The threats posed by competition for water are real enough – but for every threat there is an opportunity. Cooperation tends to attract less news than violent conflict. Perhaps that is why “water wars” get such exaggerated coverage. The agreement under which Lesotho provides water to the greater Johannesburg area in South Africa in return for watershed management finance does not make front page news.
Nor does the Nile Basin Initiative, through which Egypt, Ethiopia and other countries are exchanging the benefits of cooperation on the Nile. And cooperation in West Africa between Senegal, Mali and Mauritania to share the Senegal River is not likely to make prime- time new slots in Europe. Yet cooperation over water is far more widespread than conflict.
None of this is to play down the risk of water wars. Like oil and other energy resources, water is a source of life and livelihoods. It follows that water security is every bit as integral to human progress as energy security, with one large caveat: unlike oil, water has no known substitutes. That is why no country can afford to suffer a catastrophic loss of water resources.
How can the world move toward a future of cooperation rather than conflict on water? We believe that there are four broad rules.
First, governments have to stop treating water as an infinitely available resource to be exploited without reference to ecological sustainability. Yes, water is scarce in many countries. But the scarcity is the product of poor economic policies.
Improving the efficiency of water use and encouraging conservation through pricing and more efficient technologies in agriculture and industry would help reduce scarcity. Some countries also have the option of conserving local resources by importing the “virtual water” embedded in imported agricultural produce.
Second, countries must avoid unilateralism. Any major upstream alteration to a river system, or increase in use of shared groundwater, should be negotiated, not imposed.

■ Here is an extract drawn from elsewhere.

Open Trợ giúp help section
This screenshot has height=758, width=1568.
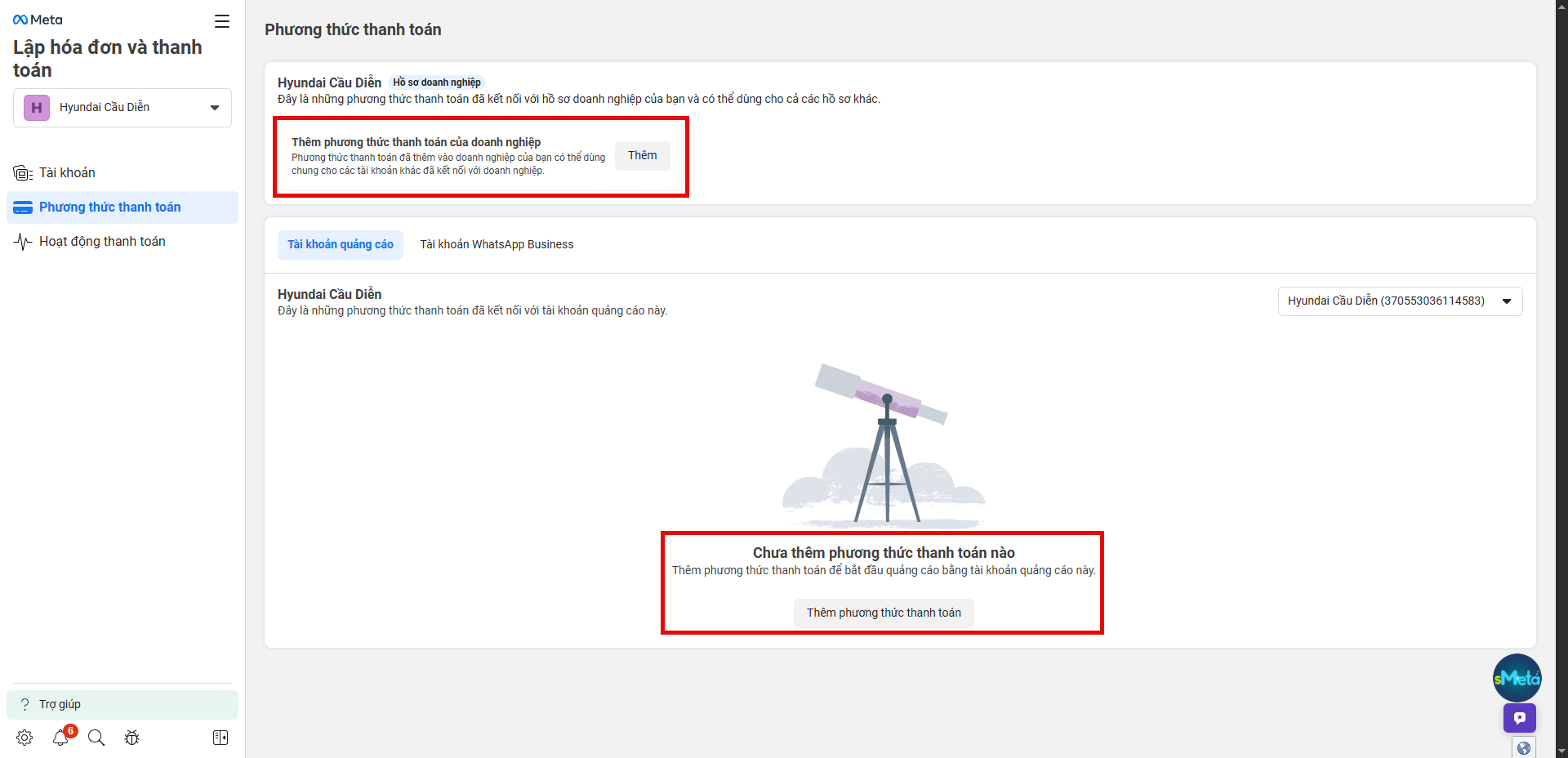60,704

Third, governments should look beyond national borders to basin-wide cooperation. Building strong river-basin institutions could provide a framework for identifying and exploiting opportunities for cooperation.
Aid donors could do far more in this area. At present, transboundary cooperation receives about $350 million a year in aid. This is a small investment in an area that has the potential to generate high returns. The European Union has a crucial role to play because of its experience in building institutions for managing the great European rivers, such as the Danube and the Rhine.
Fourth, political leaders need to get involved. Too often, dialogue on transboundary water management is dominated by technical experts. Whatever their level of expertise, dedication and professionalism, the absence of political leadership tends to limit the scope for far-reaching cooperation.
The most obvious reason for greater political and financial investment in transboundary water cooperation is spelled out in an unlikely source. “By means of water,” says the Koran, “we give life to everything.” As a single human community sharing a single planet we need to look beyond our national borders to work out ways of sustaining the ecological systems on which human progress depends. By means of water, perhaps we can display a capacity for resolving problems and sustaining through cooperation.
Kevin Watkins is director of the Human Development Report Office at the UN Development Program. Anders Berntell is executive director of the Stockholm International Water Institute.